## TASK DESCRIPTION
What you return should be every line of the material, unchanged.

## GIVEN DATA
:::

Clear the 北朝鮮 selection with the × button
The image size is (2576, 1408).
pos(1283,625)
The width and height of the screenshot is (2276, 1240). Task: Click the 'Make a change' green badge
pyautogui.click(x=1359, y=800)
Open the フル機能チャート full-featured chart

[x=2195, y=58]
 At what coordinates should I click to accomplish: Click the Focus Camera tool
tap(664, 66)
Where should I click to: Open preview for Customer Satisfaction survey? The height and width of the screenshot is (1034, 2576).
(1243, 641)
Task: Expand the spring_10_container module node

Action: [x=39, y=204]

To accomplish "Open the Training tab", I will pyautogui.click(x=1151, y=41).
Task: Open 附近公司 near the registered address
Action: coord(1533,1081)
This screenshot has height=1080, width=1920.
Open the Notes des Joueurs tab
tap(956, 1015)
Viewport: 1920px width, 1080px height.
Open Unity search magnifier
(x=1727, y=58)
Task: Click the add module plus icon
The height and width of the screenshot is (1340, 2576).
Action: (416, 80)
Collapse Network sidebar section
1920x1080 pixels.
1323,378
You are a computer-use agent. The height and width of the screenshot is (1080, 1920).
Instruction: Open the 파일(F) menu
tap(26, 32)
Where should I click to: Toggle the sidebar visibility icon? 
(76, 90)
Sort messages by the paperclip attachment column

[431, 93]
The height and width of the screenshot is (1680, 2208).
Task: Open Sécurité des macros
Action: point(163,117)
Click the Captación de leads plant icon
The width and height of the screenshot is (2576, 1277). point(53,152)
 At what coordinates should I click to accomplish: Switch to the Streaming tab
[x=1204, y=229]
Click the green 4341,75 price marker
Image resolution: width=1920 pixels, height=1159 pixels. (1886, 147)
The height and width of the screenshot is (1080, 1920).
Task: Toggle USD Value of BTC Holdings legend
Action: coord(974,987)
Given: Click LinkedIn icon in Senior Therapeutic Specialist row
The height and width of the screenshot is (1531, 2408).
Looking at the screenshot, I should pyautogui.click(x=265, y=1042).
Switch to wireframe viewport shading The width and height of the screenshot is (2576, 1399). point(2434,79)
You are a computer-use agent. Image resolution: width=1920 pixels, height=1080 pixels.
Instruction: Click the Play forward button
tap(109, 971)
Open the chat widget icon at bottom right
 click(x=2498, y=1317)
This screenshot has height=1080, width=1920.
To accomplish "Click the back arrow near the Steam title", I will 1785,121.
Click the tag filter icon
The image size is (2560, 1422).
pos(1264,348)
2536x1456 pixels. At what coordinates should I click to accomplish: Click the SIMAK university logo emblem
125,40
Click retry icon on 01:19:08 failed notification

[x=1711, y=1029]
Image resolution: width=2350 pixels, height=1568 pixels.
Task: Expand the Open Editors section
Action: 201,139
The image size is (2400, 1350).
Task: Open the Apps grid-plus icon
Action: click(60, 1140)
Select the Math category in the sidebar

:::

## RESPONSE
Clear the 北朝鮮 selection with the × button
The image size is (2576, 1408).
pos(1283,625)
The width and height of the screenshot is (2276, 1240). Task: Click the 'Make a change' green badge
pyautogui.click(x=1359, y=800)
Open the フル機能チャート full-featured chart

[x=2195, y=58]
 At what coordinates should I click to accomplish: Click the Focus Camera tool
tap(664, 66)
Where should I click to: Open preview for Customer Satisfaction survey? The height and width of the screenshot is (1034, 2576).
(1243, 641)
Task: Expand the spring_10_container module node

Action: [x=39, y=204]

To accomplish "Open the Training tab", I will pyautogui.click(x=1151, y=41).
Task: Open 附近公司 near the registered address
Action: coord(1533,1081)
This screenshot has height=1080, width=1920.
Open the Notes des Joueurs tab
tap(956, 1015)
Viewport: 1920px width, 1080px height.
Open Unity search magnifier
(x=1727, y=58)
Task: Click the add module plus icon
The height and width of the screenshot is (1340, 2576).
Action: (416, 80)
Collapse Network sidebar section
1920x1080 pixels.
1323,378
You are a computer-use agent. The height and width of the screenshot is (1080, 1920).
Instruction: Open the 파일(F) menu
tap(26, 32)
Where should I click to: Toggle the sidebar visibility icon? 
(76, 90)
Sort messages by the paperclip attachment column

[431, 93]
The height and width of the screenshot is (1680, 2208).
Task: Open Sécurité des macros
Action: point(163,117)
Click the Captación de leads plant icon
The width and height of the screenshot is (2576, 1277). point(53,152)
 At what coordinates should I click to accomplish: Switch to the Streaming tab
[x=1204, y=229]
Click the green 4341,75 price marker
Image resolution: width=1920 pixels, height=1159 pixels. (1886, 147)
The height and width of the screenshot is (1080, 1920).
Task: Toggle USD Value of BTC Holdings legend
Action: coord(974,987)
Given: Click LinkedIn icon in Senior Therapeutic Specialist row
The height and width of the screenshot is (1531, 2408).
Looking at the screenshot, I should pyautogui.click(x=265, y=1042).
Switch to wireframe viewport shading The width and height of the screenshot is (2576, 1399). point(2434,79)
You are a computer-use agent. Image resolution: width=1920 pixels, height=1080 pixels.
Instruction: Click the Play forward button
tap(109, 971)
Open the chat widget icon at bottom right
 click(x=2498, y=1317)
This screenshot has height=1080, width=1920.
To accomplish "Click the back arrow near the Steam title", I will 1785,121.
Click the tag filter icon
The image size is (2560, 1422).
pos(1264,348)
2536x1456 pixels. At what coordinates should I click to accomplish: Click the SIMAK university logo emblem
125,40
Click retry icon on 01:19:08 failed notification

[x=1711, y=1029]
Image resolution: width=2350 pixels, height=1568 pixels.
Task: Expand the Open Editors section
Action: 201,139
The image size is (2400, 1350).
Task: Open the Apps grid-plus icon
Action: click(60, 1140)
Select the Math category in the sidebar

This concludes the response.